Generally speaking, the reach of Donald Trump’s Facebook posts is more on pace with that of Justin Bieber than with any other politician.

And yes, he is also a celebrity… a very famous name with a large media presence. But the popularity of his self-aggrandizing and bombastic social media posts only buttress the validity of his soaring poll numbers in the Republican primary – he’s now at the very top of the field in several polls.

What’s behind The Donald’s freakish popularity? It’s that, like Fox News, he displays a savant-like expertise in being able to push the buttons that tap into the simmering bigotries, frustrations, and insecurities of the right-wing base.

Donald Trump, perhaps more than any other candidate, represents the Frankenstein’s monster created by Republicans’ nurturing of the radical Tea Party movement. Right-wing politicians, pundits, and activist leaders are constantly giving the base some “other” to fear … a target for all their frustrations who doesn’t deserve the same rights as them, who is tearing America down from within — whether it’s the poor, racial minorities, LGBT people, women who demand equality, or, in the case of Trump’s most infamous rhetorical attacks, immigrants.

There’s always someone to hate and someone’s “ass to kick.”

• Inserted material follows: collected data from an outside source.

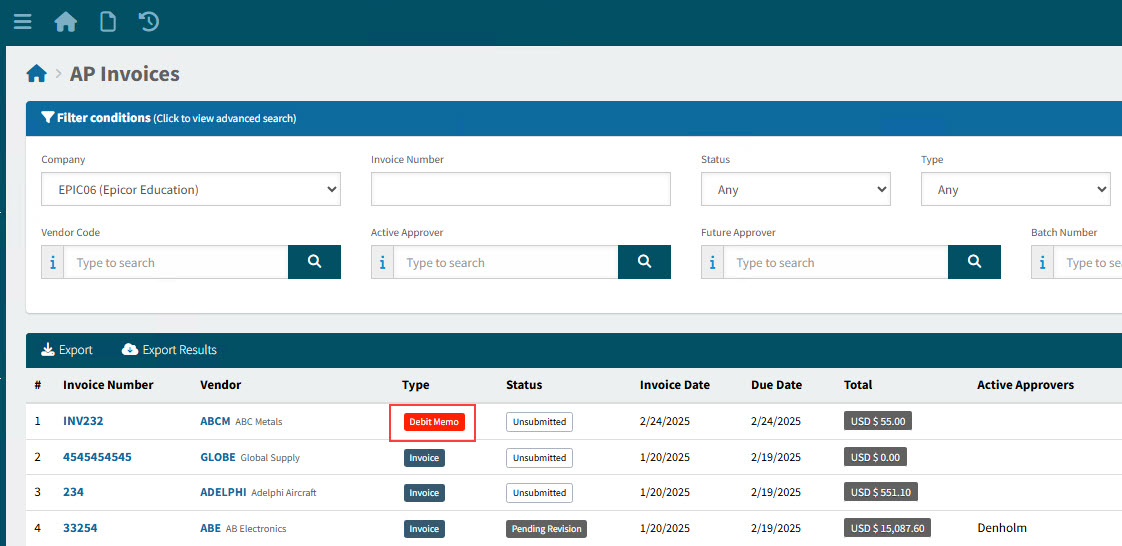
Task: Click the Active Approver search magnifier button
Action: coord(644,262)
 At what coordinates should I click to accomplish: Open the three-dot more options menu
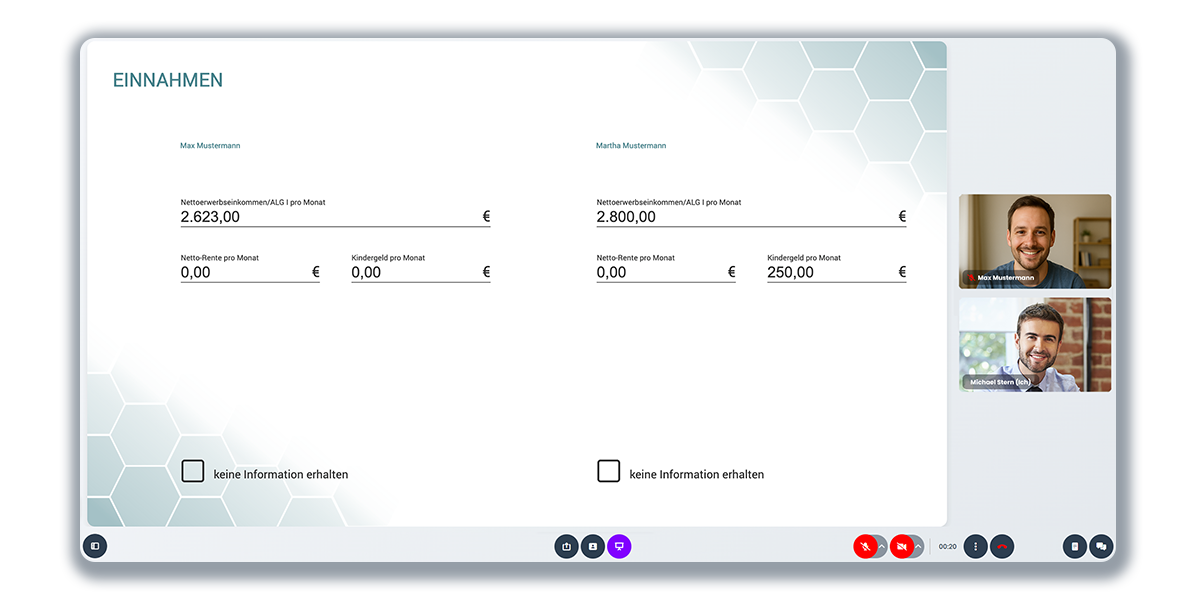click(975, 546)
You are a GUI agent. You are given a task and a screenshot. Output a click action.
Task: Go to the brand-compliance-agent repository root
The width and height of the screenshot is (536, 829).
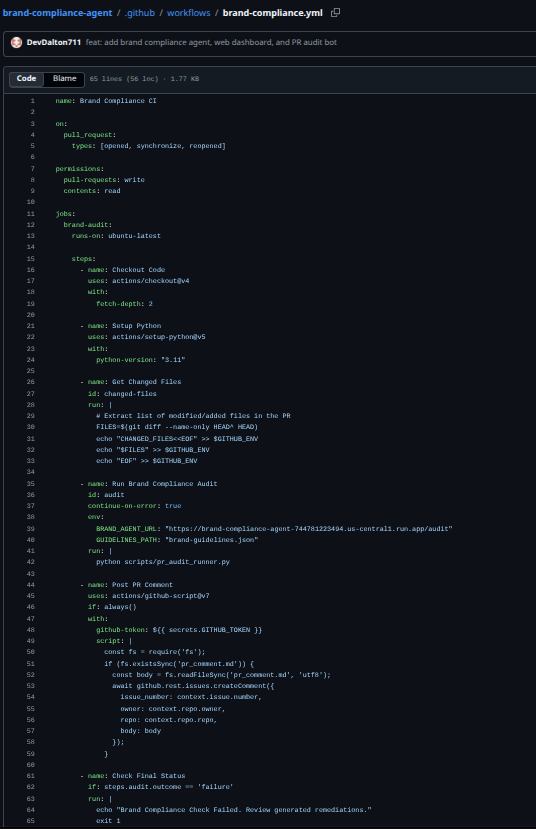point(57,13)
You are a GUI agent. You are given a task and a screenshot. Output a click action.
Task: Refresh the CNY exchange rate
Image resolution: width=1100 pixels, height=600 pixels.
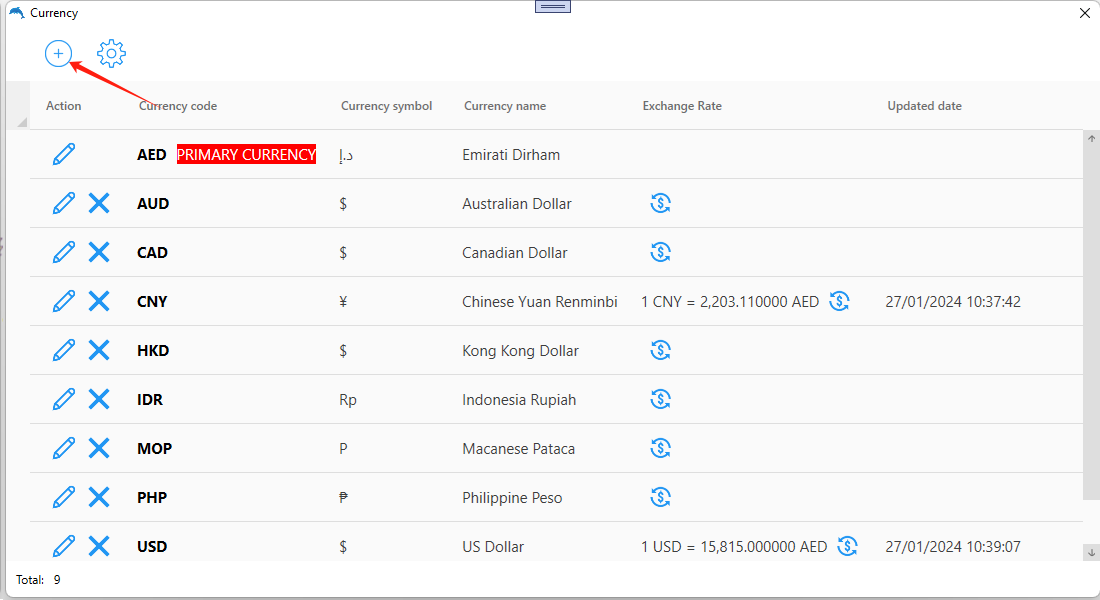coord(840,301)
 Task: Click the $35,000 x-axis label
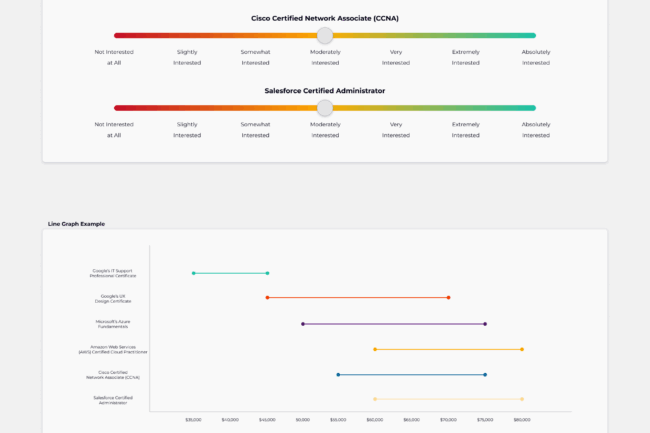pos(193,420)
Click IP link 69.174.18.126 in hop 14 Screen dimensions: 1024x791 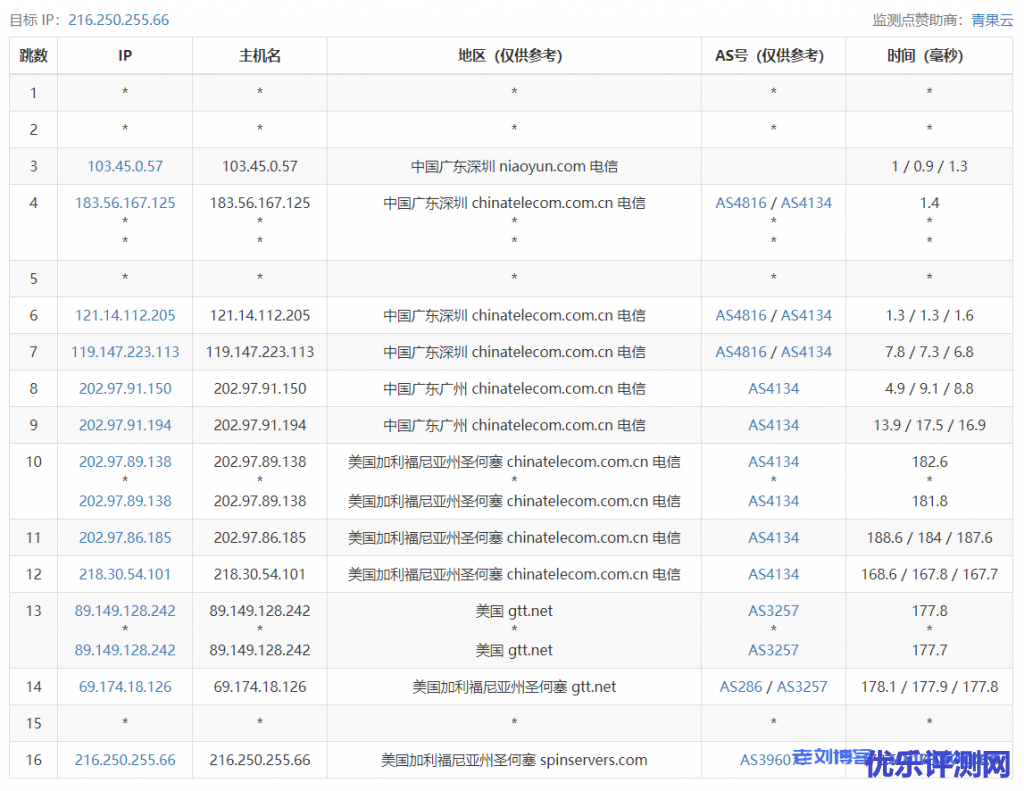point(125,687)
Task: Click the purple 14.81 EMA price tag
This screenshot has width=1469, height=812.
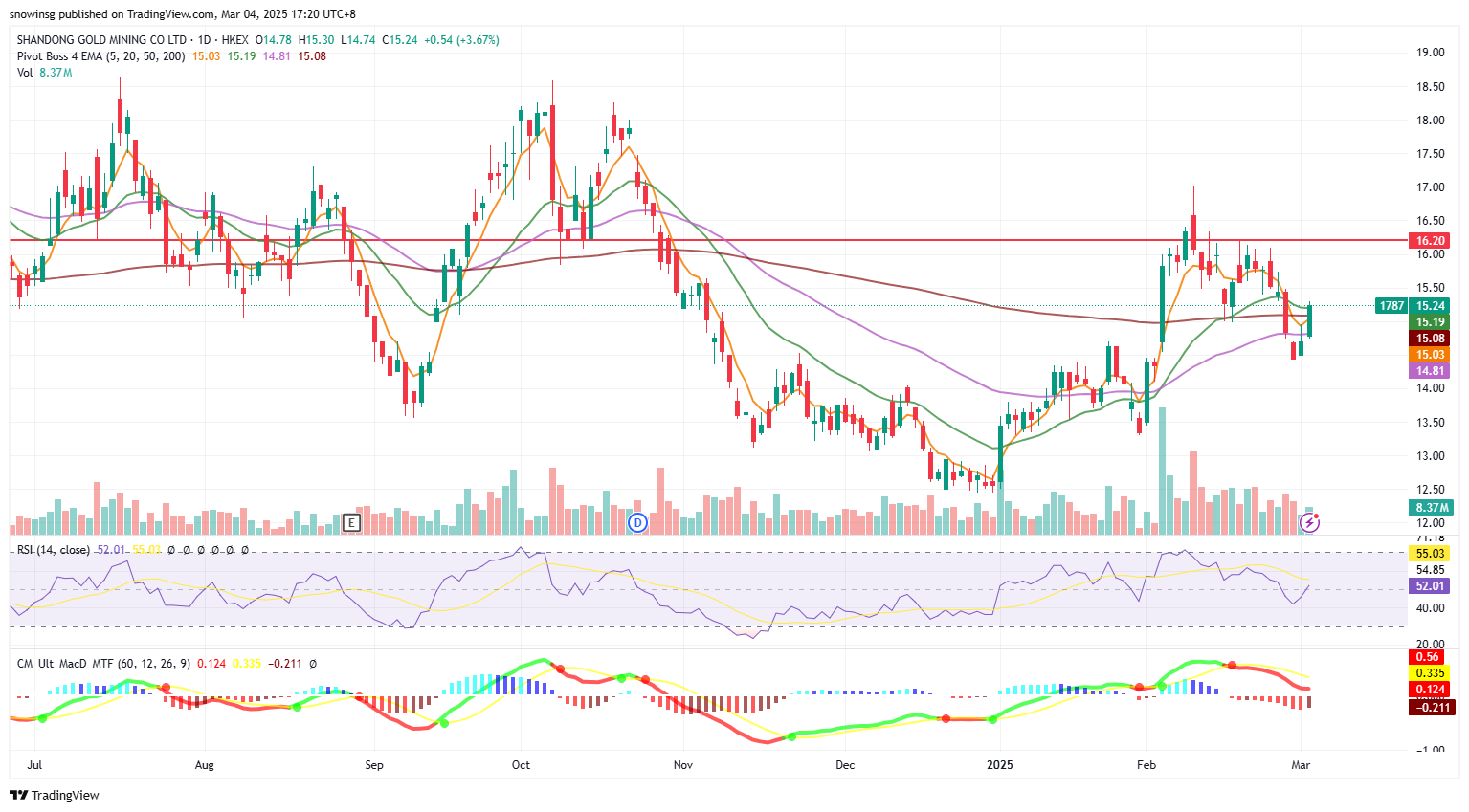Action: pyautogui.click(x=1431, y=371)
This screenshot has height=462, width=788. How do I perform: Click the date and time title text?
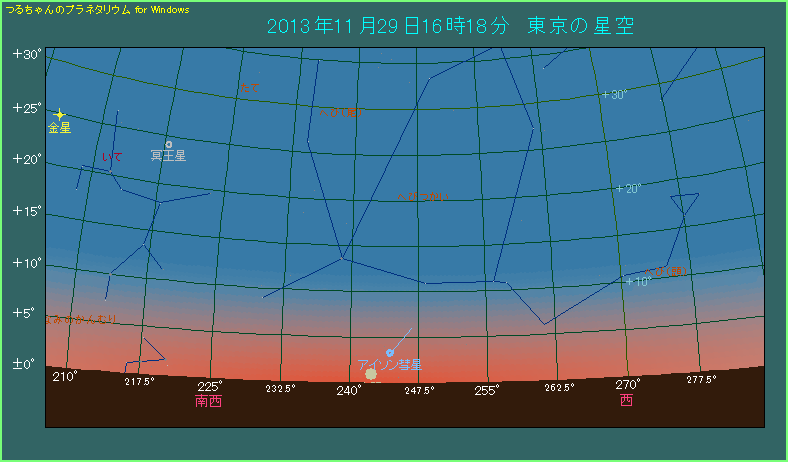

Trump, perhaps as a byproduct of his time spent in the world of reality television, also seems uniquely willing among Republicans to make a caricature of himself – in some cases, literally, like when he posted his face superimposed onto a poster of Uncle Sam.

Uncle Donald

Or when he posted:

“Can you envision Jeb Bush or Hillary Clinton negotiating with 'El Chapo', the Mexican drug lord who escaped from prison? Trump, however, on the other hand would kick his ass!”

Or tweeted:

“This very expensive GLOBAL WARMING bullshit has got to stop. Our planet is freezing, record low temps,and our GW scientists are stuck in ice”

Or, taking the “Birther” conspiracy theory to new heights, tweeted:

“How amazing, the State Health Director who verified copies of Obama’s “birth certificate” died in plane crash today. All others lived”

But this is not some silly carnival act, to be ridiculed and brushed aside. We’ve seen the Far Right’s eagerness to embrace cartoonish and outlandish extremism before, with Sarah Palin, Ted Cruz, and others.

As PFAW president Michael Keegan recently wrote:

“Even if, as many in the media insist, Trump’s popularity as a candidate is just a flash in the pan, what it represents is something very real that is not going away. And whoever the GOP candidate ends up being will be tasked with the unenviable job of trying to keep a lid on all of the Right’s unbridled hate.”

Not only does Trump’s moment in the sun tell a story that can’t be ignored about the right-wing movement and the Republican Party, but the kind of extremism that creates fertile ground for vapid demagogues of his ilk is a significant barrier to progress that we need to face head on.